> _What the task requires_: Should any entry hold a picture, omit that picture and copy the rest of the entry exactly.

==*==

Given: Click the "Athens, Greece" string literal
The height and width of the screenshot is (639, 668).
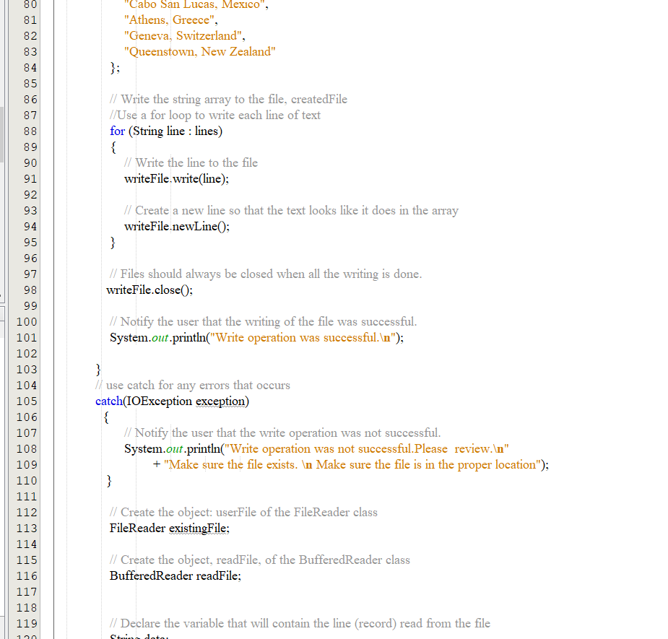Looking at the screenshot, I should tap(171, 20).
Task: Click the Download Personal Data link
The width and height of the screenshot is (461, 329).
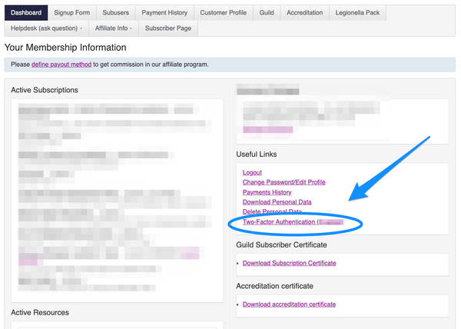Action: coord(277,202)
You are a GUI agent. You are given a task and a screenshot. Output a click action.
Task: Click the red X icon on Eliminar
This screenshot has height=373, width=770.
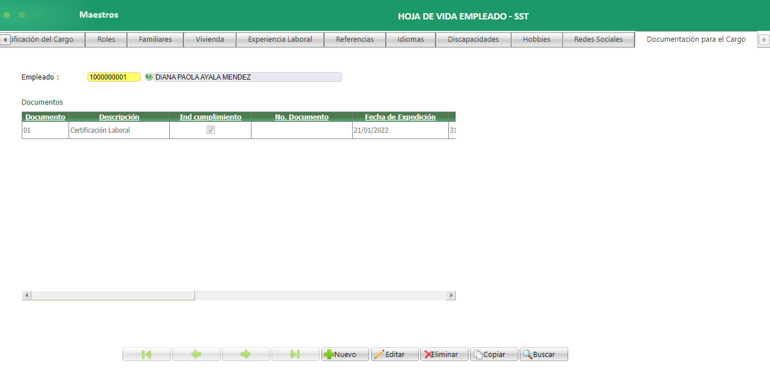pyautogui.click(x=429, y=354)
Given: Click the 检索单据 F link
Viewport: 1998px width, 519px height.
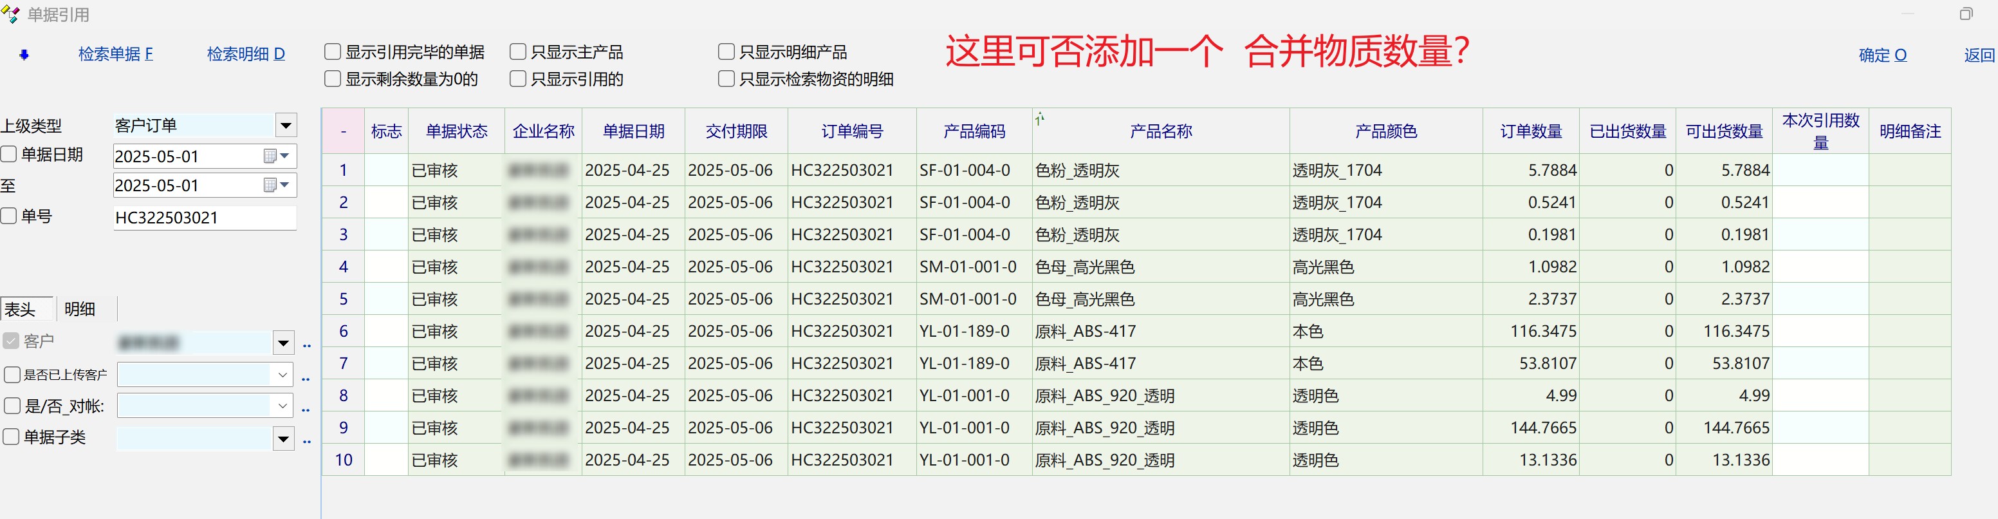Looking at the screenshot, I should [116, 54].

==*==

> _Task solution_:
Given: Click the "Athens, Greece" string literal
The height and width of the screenshot is (639, 668).
Looking at the screenshot, I should tap(171, 20).
Task: Click the Download Personal Data link
The width and height of the screenshot is (461, 329).
Action: coord(277,202)
You are a GUI agent. You are given a task and a screenshot. Output a click action.
Task: Click the red X icon on Eliminar
This screenshot has height=373, width=770.
pyautogui.click(x=429, y=354)
Given: Click the 检索单据 F link
Viewport: 1998px width, 519px height.
Looking at the screenshot, I should [116, 54].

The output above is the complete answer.